Hizo sus cálculos. Para ser líder del Tour, antes tenía que serlo de la selección francesa, la de Bobet y Walkowiak. En la quinta etapa se subió a una fuga camino de Charleroi y se vistió de amarillo. Luego, según le dictaban las matemáticas, cedió el liderato para guardar las fuerzas con las que recuperarlo en los Alpes. Eso hizo. Y ya nadie le apartó de la cima hasta París. Así resolvió el primero de sus cinco Tours. En los otros soportó el ritmo de los escaladores y los ejecutó contra el cronómetro con su perfecta pedalada circular, con esa silueta inmóvil como la de un esquiador a velocidad máxima. Un bailarín de puntillas que se desliza. A eso unía su capacidad agonística: «Cuanto más dura es la carrera, más siento el dolor de los otros, que calma el mío», escribe Paul Fournel en el fantástico libro 'La soledad de Anquetil'.
Dice este escritor francés que Jacques fue «un mazazo en la historia del ciclismo». Nada de lento aprendizaje.

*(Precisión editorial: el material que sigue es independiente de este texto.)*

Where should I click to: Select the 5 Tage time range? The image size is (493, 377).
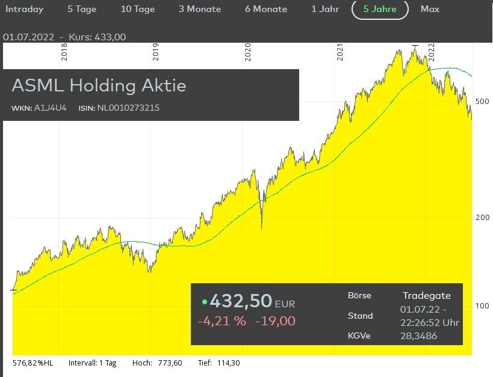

Con 19 años trituró el récord de Hugo Koblet en el Gran Premio de las Naciones, aquella contrarreloj de 140 kilómetros. Vino para elevar el listón. «El ciclismo no me gusta, yo le gusto al ciclismo. Lo va a pagar», decía. Siempre se sintió prisionero de la bicicleta. Apenas volvió a tocarla cuando se retiró. Para él, era simplemente un vehículo para hacer fortuna. «Anquetil tiene una caja registradora en lugar de corazón», redactó Fournel. Y sin embargo, su figura permanece como una de las más atractivas de este deporte.
Francia le admiró siempre, aunque quiso más a su víctima habitual, Raymond Poulidor. Tras el Tour de 1959, el que Bahamontes ganó en parte gracias a la guerra interna entre los favoritos franceses, Anquetil fue recibido con silbidos en el Parque de los Príncipes. De vuelta a casa, compró un barco para navegar por el Sena. Lo bautizó 'Silbidos 59'. Hacía las cosas como sólo él podía hacerlas. También ganar. Se propuso ser el líder del Tour del primer a último día en 1961. Arrasó en la contrarreloj inicial. Pero etapas después su liderato estuvo en peligro por una fuga que llegó a tener 17 minutos de ventaja.
Ese día permanece en el recuerdo de la Grande Boucle. Anquetil se colocó el primero del pelotón. Rechazó toda ayuda. Y dio un relevo interminable. Los que le seguían se descolgaban como uvas de un racimo. Solo, sin girar nunca la cabeza, cazó a los fugados y salvó el maillot amarillo. Hasta París. Elegante hasta para morir. Así se despidió de Poulidor, el eterno segundón, y al que volvía a adelantarse: «Mi pobre Raymond, me iré antes que tú».